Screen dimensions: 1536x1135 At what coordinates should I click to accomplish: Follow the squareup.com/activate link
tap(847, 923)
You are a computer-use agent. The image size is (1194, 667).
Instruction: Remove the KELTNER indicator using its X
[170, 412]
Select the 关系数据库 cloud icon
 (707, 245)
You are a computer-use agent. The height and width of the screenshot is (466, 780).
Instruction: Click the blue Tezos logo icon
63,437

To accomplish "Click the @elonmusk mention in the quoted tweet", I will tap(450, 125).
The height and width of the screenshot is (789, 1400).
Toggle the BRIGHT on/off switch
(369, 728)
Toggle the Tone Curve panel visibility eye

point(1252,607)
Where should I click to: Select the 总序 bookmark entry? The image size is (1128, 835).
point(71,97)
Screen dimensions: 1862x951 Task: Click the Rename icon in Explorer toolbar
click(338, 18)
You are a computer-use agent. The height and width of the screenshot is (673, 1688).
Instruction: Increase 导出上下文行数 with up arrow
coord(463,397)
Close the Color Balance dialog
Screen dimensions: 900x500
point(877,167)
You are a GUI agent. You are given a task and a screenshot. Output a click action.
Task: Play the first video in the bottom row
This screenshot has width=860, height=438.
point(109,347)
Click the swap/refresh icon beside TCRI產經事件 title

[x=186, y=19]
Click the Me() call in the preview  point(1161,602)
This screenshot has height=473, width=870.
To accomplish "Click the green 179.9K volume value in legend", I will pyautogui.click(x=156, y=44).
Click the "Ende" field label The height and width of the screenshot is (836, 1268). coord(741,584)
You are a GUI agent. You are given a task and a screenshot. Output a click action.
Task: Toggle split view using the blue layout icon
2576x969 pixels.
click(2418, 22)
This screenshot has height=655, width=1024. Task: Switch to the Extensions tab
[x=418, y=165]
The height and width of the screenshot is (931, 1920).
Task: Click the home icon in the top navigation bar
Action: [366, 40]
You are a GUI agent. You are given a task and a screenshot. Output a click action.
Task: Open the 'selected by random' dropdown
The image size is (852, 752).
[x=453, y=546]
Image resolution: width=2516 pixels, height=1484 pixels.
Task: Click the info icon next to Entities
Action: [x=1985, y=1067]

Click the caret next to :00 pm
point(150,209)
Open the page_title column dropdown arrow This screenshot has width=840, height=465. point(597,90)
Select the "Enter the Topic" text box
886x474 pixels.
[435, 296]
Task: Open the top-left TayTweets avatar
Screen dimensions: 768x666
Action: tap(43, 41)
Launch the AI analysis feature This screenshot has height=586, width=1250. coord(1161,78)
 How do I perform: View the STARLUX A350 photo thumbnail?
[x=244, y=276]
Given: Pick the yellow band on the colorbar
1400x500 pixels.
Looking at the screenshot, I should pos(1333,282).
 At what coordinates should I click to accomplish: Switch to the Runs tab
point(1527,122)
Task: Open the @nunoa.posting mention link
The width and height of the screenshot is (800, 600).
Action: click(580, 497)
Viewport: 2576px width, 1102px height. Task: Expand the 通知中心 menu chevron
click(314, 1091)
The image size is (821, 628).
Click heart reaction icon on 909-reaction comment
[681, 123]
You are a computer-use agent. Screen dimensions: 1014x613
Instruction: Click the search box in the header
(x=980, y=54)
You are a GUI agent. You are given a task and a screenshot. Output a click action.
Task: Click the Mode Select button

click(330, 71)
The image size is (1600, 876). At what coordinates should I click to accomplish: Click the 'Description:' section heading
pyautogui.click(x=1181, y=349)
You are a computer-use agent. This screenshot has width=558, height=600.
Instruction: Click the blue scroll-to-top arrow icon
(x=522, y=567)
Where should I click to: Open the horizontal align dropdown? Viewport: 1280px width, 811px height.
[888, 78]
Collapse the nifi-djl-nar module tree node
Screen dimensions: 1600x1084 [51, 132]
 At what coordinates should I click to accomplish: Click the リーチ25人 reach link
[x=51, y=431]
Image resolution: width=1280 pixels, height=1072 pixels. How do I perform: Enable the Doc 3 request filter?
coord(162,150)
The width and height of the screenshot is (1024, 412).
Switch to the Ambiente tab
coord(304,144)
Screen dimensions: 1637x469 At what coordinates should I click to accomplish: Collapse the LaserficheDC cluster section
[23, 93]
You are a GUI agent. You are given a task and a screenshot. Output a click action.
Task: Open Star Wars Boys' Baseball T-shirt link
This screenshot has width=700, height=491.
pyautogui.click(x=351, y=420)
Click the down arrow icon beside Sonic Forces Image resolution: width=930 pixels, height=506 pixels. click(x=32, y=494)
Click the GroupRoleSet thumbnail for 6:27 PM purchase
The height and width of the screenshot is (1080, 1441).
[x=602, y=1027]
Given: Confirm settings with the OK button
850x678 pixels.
----
__To be done__
Copy the entries above from the line with "Close the Color Balance dialog" to the line with "Action: [366, 40]", both included, with no changes.

__Solved exercise__
Close the Color Balance dialog
Screen dimensions: 900x500
point(877,167)
You are a GUI agent. You are given a task and a screenshot. Output a click action.
Task: Play the first video in the bottom row
This screenshot has width=860, height=438.
point(109,347)
Click the swap/refresh icon beside TCRI產經事件 title

[x=186, y=19]
Click the Me() call in the preview  point(1161,602)
This screenshot has height=473, width=870.
To accomplish "Click the green 179.9K volume value in legend", I will pyautogui.click(x=156, y=44).
Click the "Ende" field label The height and width of the screenshot is (836, 1268). coord(741,584)
You are a GUI agent. You are given a task and a screenshot. Output a click action.
Task: Toggle split view using the blue layout icon
2576x969 pixels.
click(2418, 22)
This screenshot has height=655, width=1024. Task: Switch to the Extensions tab
[x=418, y=165]
The height and width of the screenshot is (931, 1920).
Task: Click the home icon in the top navigation bar
Action: [366, 40]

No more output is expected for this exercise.